Denote $F^n_U$ the joint CDF of $U_{1,n}, \ldots, U_{n,n}$ then we have

$$ F_Y(y) = P(Y_n < y) = P\left(\frac{U_{1, n} - \mu_{1, n}}{\sigma_{1, n}} < y \wedge \ldots \wedge \frac{U_{n, n} - \mu_{n, n}}{\sigma_{n, n}} < y\right) = F_U(y \sigma_{1,n} + \mu_{1,n}, \ldots, y \sigma_{n,n} + \mu_{n,n}) = \frac{|\left\{\mathbf{x} \in [0, 1]^n: 0 \le x_1 \le x_2 \le \cdots \le x_n \lt 1 \wedge x_1 \leq y \sigma_{1,n} + \mu_{1,n} \wedge \ldots \wedge x_n \leq y \sigma_{n,n} + \mu_{n,n} \right\}|}{|\left\{\mathbf{x} \in [0, 1]^n: 0 \le x_1 \le x_2 \le \cdots \le x_n \lt 1 \right\}|} $$

So we have transformed the problem into computing volumes of two bounded convex polytopes.

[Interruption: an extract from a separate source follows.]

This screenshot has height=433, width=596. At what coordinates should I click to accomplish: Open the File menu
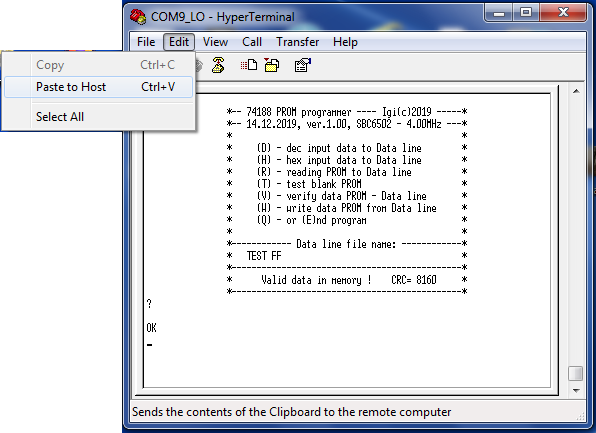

The denominator volume is easy - it is the probability of a draw of $n$ independent uniform distributions to be ordered which should be $\frac{1}{n!}$.

The numerator volume is a bit more annoying - lets denote $a_i = \min{1, y \sigma_{i,n} + \mu_{i,n}}$.

For arbitrary bounds $a_i$ where $0 \leq a_1 \leq \ldots \leq a_n \leq 1$ (which our choice satisfies) we have the volume as

$$ \int_0^{a_1}\int_{x_1}^{a_2}\int_{x_2}^{a_3}\ldots \int_{x_{n - 2}}^{a_{n - 1}} (a_n - x_{n-1}) \text{d}x_{n - 1} \ldots \text{d}x_1 $$

Now I didn't do this very rigorously, but it appears that this resolves to:

$$ \sum_{\mathbf{r} \in R, \sum{r_i} = n} (-1)^{\text{alternating as exponents change}} \frac{1}{\prod r_i!} \prod_{i=1}^n a_i^{r_i} $$

Where the indexing set $R$ is

$$ R = \{(r_1, \ldots, r_n) \in \mathbb{N_0}^n | \sum_{i=1}^n r_i = n \wedge r_i \leq n - i + 1 \wedge \text{some extra condition} \} $$

Sorry for the missing pieces, I'll try to edit this once I figure those out.

Hope that helps you move forward and that I didn't mess up completely.